7 entry daha
  • kıyasıya eleştirdiğim hatta zamanında, gitmesi ve düşürülmesi için her türlü yolun izlenmesini belli heyecanlarla karşıladığım, tasdiklediğim bir hükümettir, öyledir ama bugün gelinen noktada anlıyorum ki ben bu hükümetin arkasında mıh gibi çakılı savunucularını gördüğümde görüyorum ki; ben hiç onları dinlememişim, ama kabul buyurursunuz ki dinleme gibi bir ihtimalim de olamazdı o günlerde.
    oldukça hararetli tartışmaların, abuk sabuk açıklamalarım, ürkütücü bir geleceğin simsiyah ümitsizliğini ensemizde hissediyorduk çoluk çocuk, türkiye benim anladığıma göre en bıyığı terlemiş günlerini bu dönemde yaşıyordu, doksanlı yıllar zaten benim üzerimde ağır tahribat bırakmışsa bunda milli görüşçülerin, nurcuların çevresinde arasında yetişmiş olmamın payı yüksektir, gerçi o dönem nurcularda açık bir erbakan ve refah partisi karşıtlığı söz konusuydu, taraf olmak istemiyor görünüyorlardı ama sanki türkiye'de anap veya dyp'li bir hükümet istemiyor gibi hissettiriyorlardı ve yine şunu açıkça, emin bir şekilde ortaya koyabilirim ki ecevit 'in demokratik sol anlayışına daha bir destek veriyorlardı. hatta geçenlerde sevgili avasas paşa ile bir muhabbetimizde hatırlatmıştım kendisine; o dönem erbakan yanlısı, milli görüşçü kimi basın yayınlarında ciddi bir anti fetullah gülen teması işleniyordu. papayla çekilmiş fotoğraflar, hoşgörü nutukları, bugün artık belli sol ve kemalist odaklar tarafından çok daha serinkanlı bir şekilde söylenen şeyler o dönem milli görüşçü yayınlar tarafından dile getiriliyordu. bunu da bir bahar sabahı, eminönü 'den beyazıt'a doğru tipik okul yürüyüşlerinden birini gerçekleştirirken, babıali yokuşu'nda pek dini eserler barındıran bir kitapçının önünden geçerken yine anımsamıştım, rafta fetullah gülen karşıtı yayınlar posterler yer almaktaydı ve en kaba tabirle bu dükkan dinci bir yayınevine aitti.

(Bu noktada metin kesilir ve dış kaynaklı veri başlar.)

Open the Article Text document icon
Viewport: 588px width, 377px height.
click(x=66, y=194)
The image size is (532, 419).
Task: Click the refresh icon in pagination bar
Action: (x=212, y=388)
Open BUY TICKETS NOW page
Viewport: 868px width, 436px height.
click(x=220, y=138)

    bunun üzerinde niye duruyorum, ülkemizin doksanlarda o kadar cılız dengelerle yönetildiği anımsanmalı ki, günümüzde ülkemiz hakikaten büyümüştür, zaten büyüktü de o zamanlar bunu hissetmesi için uygun ortamı bir türlü bulamıyordu, buldurmuyorlardı da zaten. nasıl bulabilirsin, hamasi söylemler arasına sıkışıp kalmışsın, proje üreten yok, açılım sunan yok, partilerin tamamına yakını din, millet, atatürk üzerinden konuşuyor, en basit şu özal açılımları bile sanki iikinci atatürk aydınlanması gerçekleşiyor izlenimini bırakıyordu, ki o konuda türkiye 'nin ve rusya 'nın nasıl abd 'nin avrasya politikasına nasıl entegre olduğuyla ilgili attila ilhan üstadımız müthiş alıntılarla konuşmuştu. yanılmıyorsam youtube 'a da attım o videolardan birinde var. (bkz: attila ilhan/@jimi the kewl)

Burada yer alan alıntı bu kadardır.